Some lofty concepts, like space and number, involve truths remote from the category of causation; and here we must be content, as Aristotle says, if the mere facts be known. But natural history deals with ephemeral and accidental, not eternal nor universal things; their causes and effects thrust themselves on our curiosity, and become the ultimate relations to which our contemplation extends.

Time out of mind it has been by way of the 'final cause', by the teleological concept of end, of purpose or of 'design', in one of its many forms (for its moods are many), that men have been chiefly went to explain the phenomena of the living world; and it will be so while men have eyes to see and ears to hear withal. ...

The argument of the final cause is conspicuous in eighteenth century physics, half overshadowing the 'efficient' or physical cause in the hands of such men as Euler, or Fermat or Maupertuis ...
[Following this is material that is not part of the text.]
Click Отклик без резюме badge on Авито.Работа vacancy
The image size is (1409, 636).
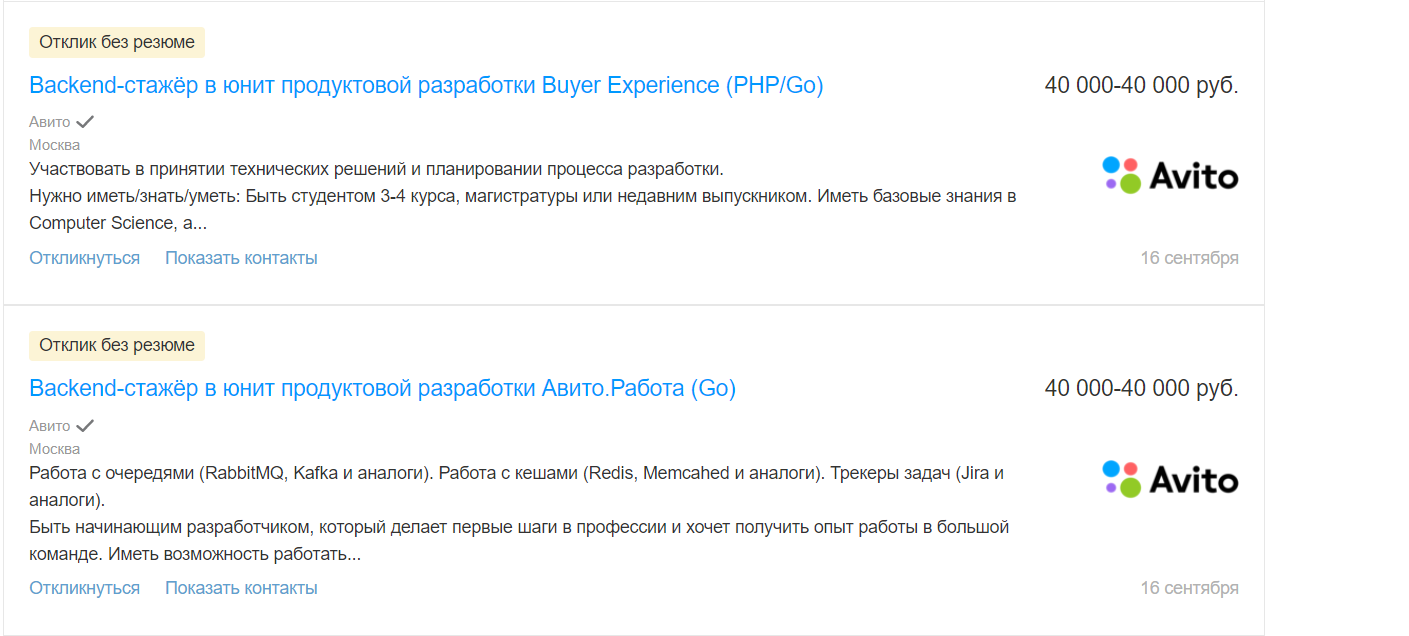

The difficulties which surround the concept of ultimate or 'real' causation, in Bacon's or Newton's sense of the word, the insuperable difficulty of giving any just and tenable account of the relation of cause and effect from the empirical point of view, need scarcely hinder us in our physical enquiry. As students of mathematical and experimental physics we are content to deal with those antecedents, or concomitants, of our phenomena without which the phenomenon does not occur... Newton did not show the cause of the apple falling, but he showed a similitude ('the more to increase our wonder, with an apple') between the apple and the stars. By doing so he turned old facts into new knowledge; and was well content if he could bring diverse phenomena under two or three Principles of Motion even 'though the Causes of these Principles were not yet discovered'.

...

It behoves us always to remember that in physics it has taken great men to discover simple things. They are very great names indeed which we couple with the explanation of the path of a stone, the droop of a chain, the tints of a bubble, the shadows in a cup. It is but the slightest adumbration of a dynamical morphology that we can hope to have until the physicist and the mathematician shall have made these problems of ours their own, or till a new Boscovich shall have written for the naturalist the new Theoria Philosophiae Naturalis.

How far even then mathematics will suffice to describe, and physics to explain, the fabric of the body, no man can foresee. It may be that all the laws of energy, and all the properties of matter, and all the chemistry of all the colloids are as powerless to explain the body as they are impotent to comprehend the soul. For my part, I think it is not so. Of how it is that the soul informs the body, physical science teaches me nothing; and that living matter influences and is influenced by mind is a mystery without a clue. Consciousness is not explained to my comprehension by all the nerve-paths and neurons of the physiologist; nor do I ask of physics how goodness shines in one man's face, and evil betrays itself in another. But of the construction and growth and working of the body, as of all else that is of the earth earthy, physical science is, in my humble opinion, our only teacher and guide.